● **Written task**
Rewrite everything in the data from the line containing "Tap Android recent apps square button" down to the end, swapping "Local Storage" for "Session Storage" and leaving all else the same. Leave the pictures out of your answer.

[Entries on target coordinates]
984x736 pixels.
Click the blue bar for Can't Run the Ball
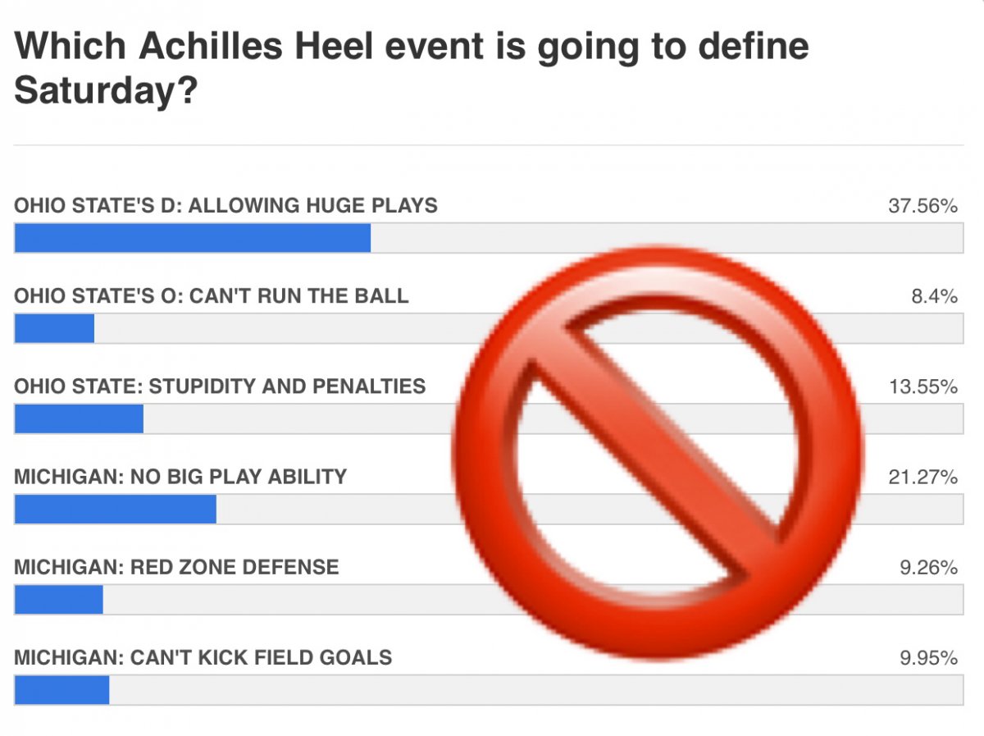click(x=54, y=328)
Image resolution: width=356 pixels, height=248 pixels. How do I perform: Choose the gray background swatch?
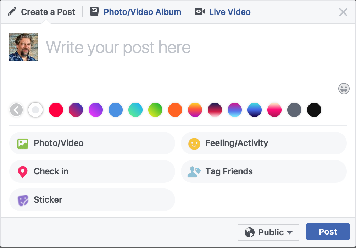coord(294,110)
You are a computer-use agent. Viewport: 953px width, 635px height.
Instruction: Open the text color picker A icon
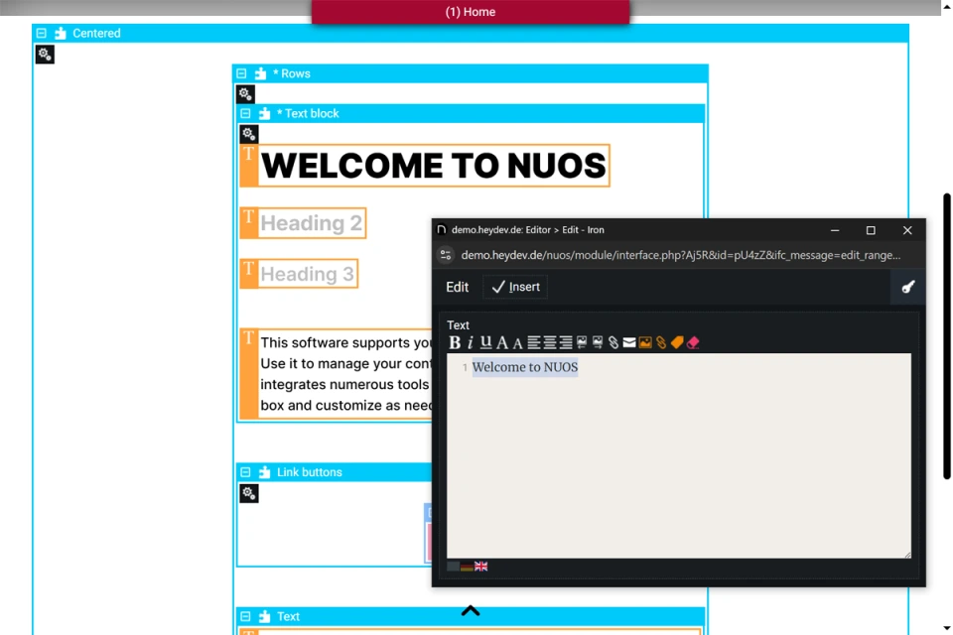501,342
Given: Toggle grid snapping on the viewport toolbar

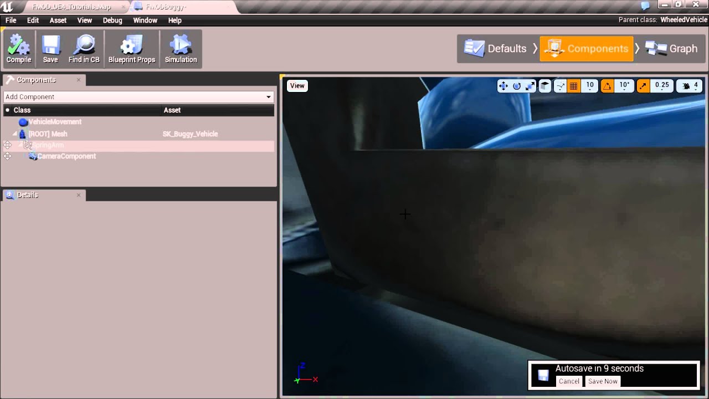Looking at the screenshot, I should 573,86.
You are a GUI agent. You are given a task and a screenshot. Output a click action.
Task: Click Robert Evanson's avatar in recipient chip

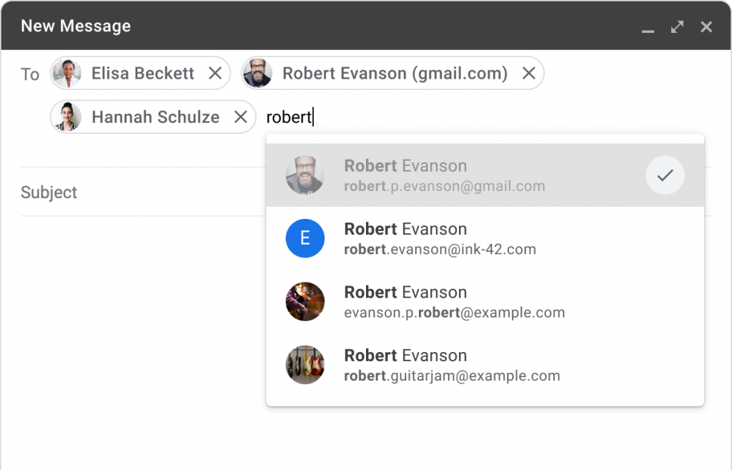coord(258,73)
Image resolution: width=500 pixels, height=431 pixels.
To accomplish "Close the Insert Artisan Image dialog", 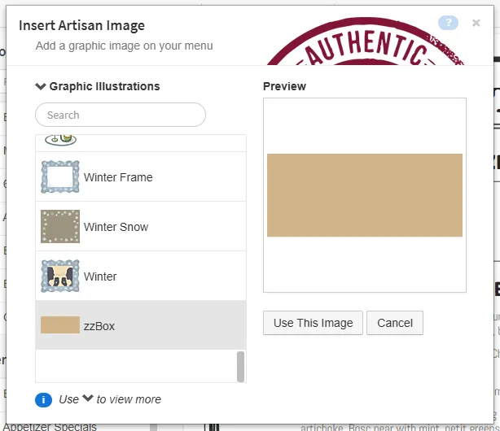I will (476, 23).
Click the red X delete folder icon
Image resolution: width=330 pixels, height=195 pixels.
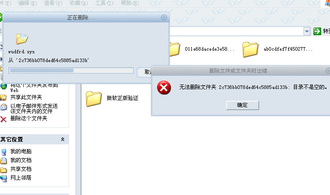click(4, 119)
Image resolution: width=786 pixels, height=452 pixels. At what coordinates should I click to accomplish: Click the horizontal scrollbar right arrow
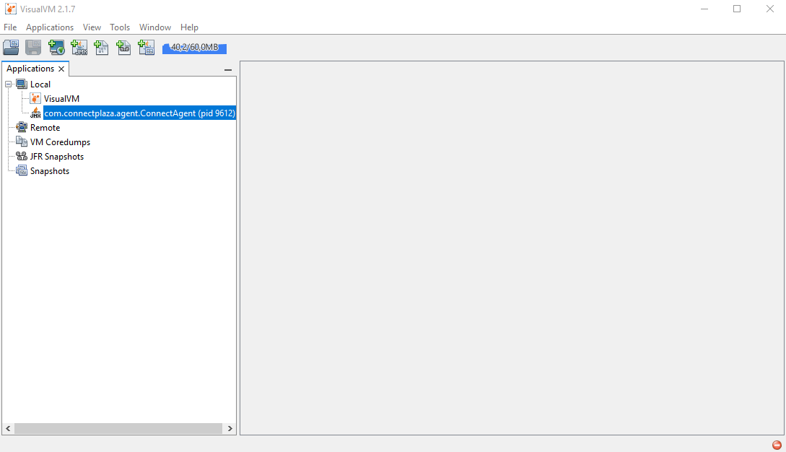point(230,428)
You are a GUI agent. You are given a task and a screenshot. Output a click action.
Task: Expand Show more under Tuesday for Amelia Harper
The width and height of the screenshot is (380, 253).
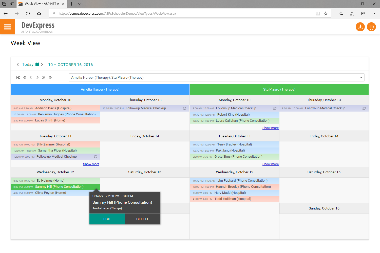pyautogui.click(x=91, y=164)
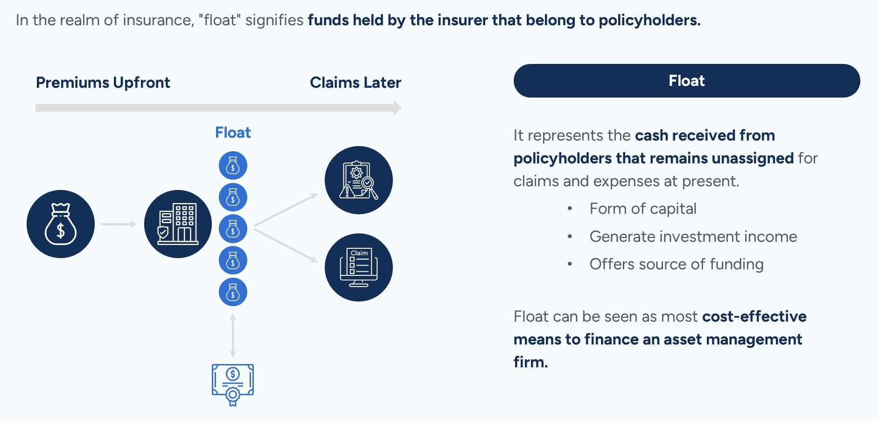Click the Form of capital bullet
879x421 pixels.
[642, 209]
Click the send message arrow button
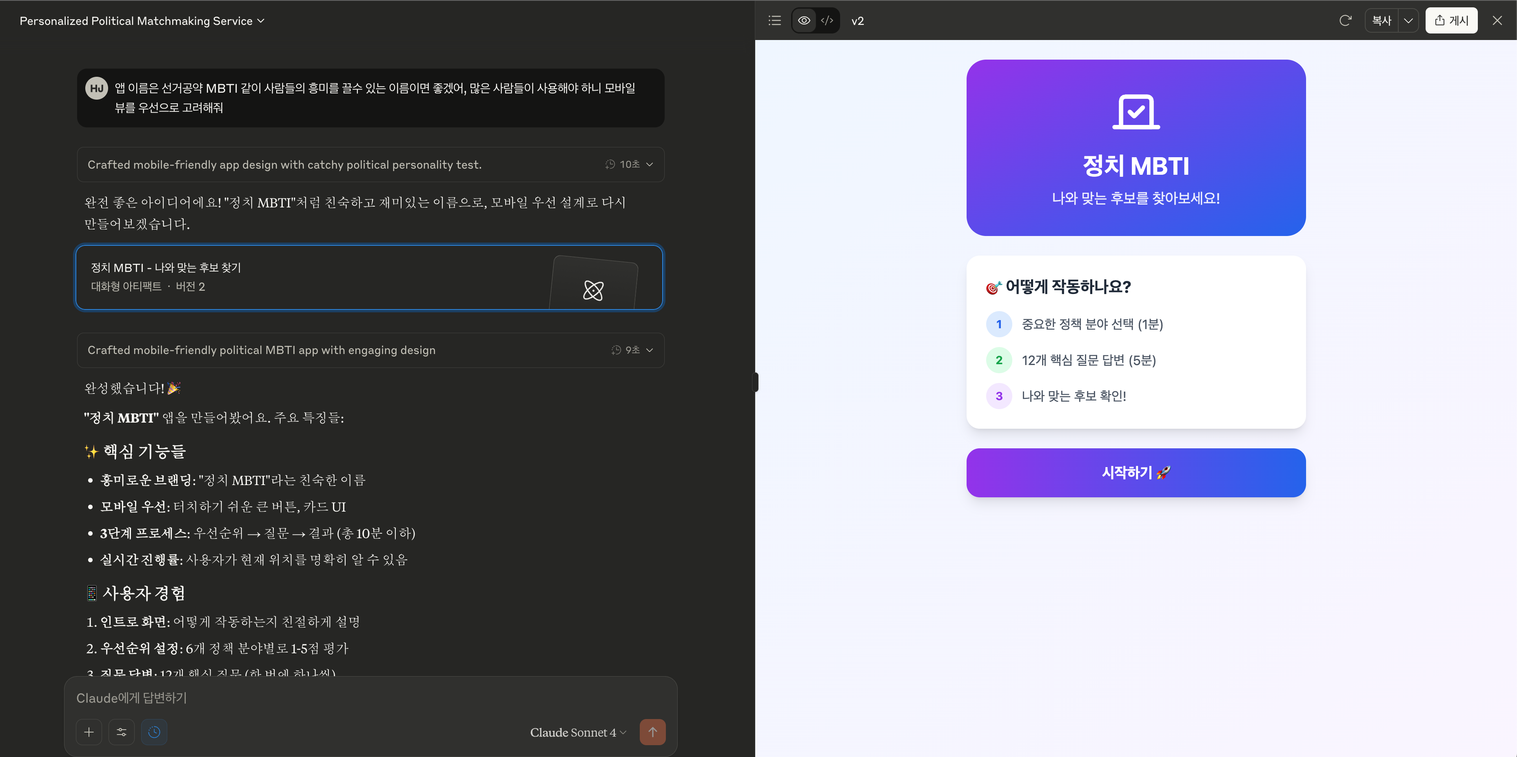The image size is (1517, 757). coord(652,732)
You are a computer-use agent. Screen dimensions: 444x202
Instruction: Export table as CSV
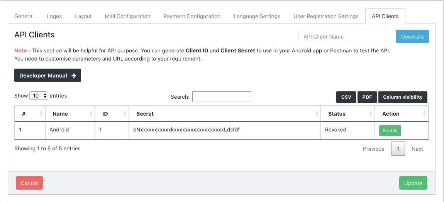[x=346, y=97]
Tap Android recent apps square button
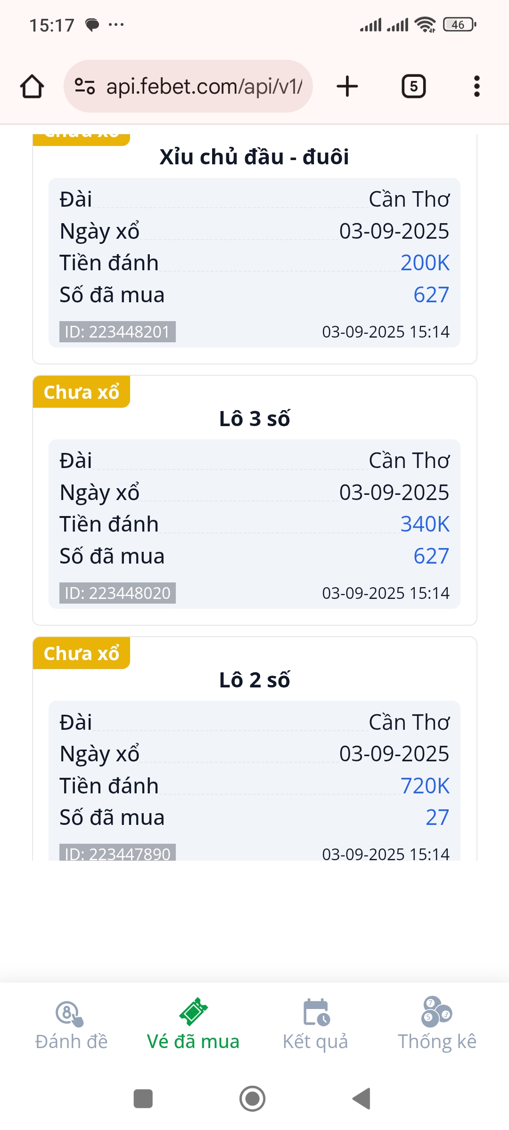 pyautogui.click(x=143, y=1099)
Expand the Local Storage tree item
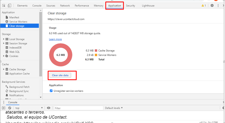This screenshot has height=123, width=225. coord(4,39)
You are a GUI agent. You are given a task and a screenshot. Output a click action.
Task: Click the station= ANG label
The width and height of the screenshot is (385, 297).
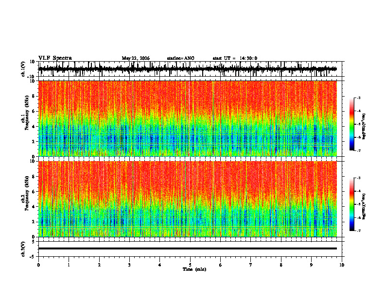(x=180, y=58)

● **Complete response**
Tap Android recent apps square button
 pyautogui.click(x=143, y=1099)
Expand the Session Storage tree item
This screenshot has height=123, width=225. coord(4,39)
You are a GUI agent. You are given a task and a screenshot. Output a click action.
Task: Click the station= ANG label
The width and height of the screenshot is (385, 297).
(x=180, y=58)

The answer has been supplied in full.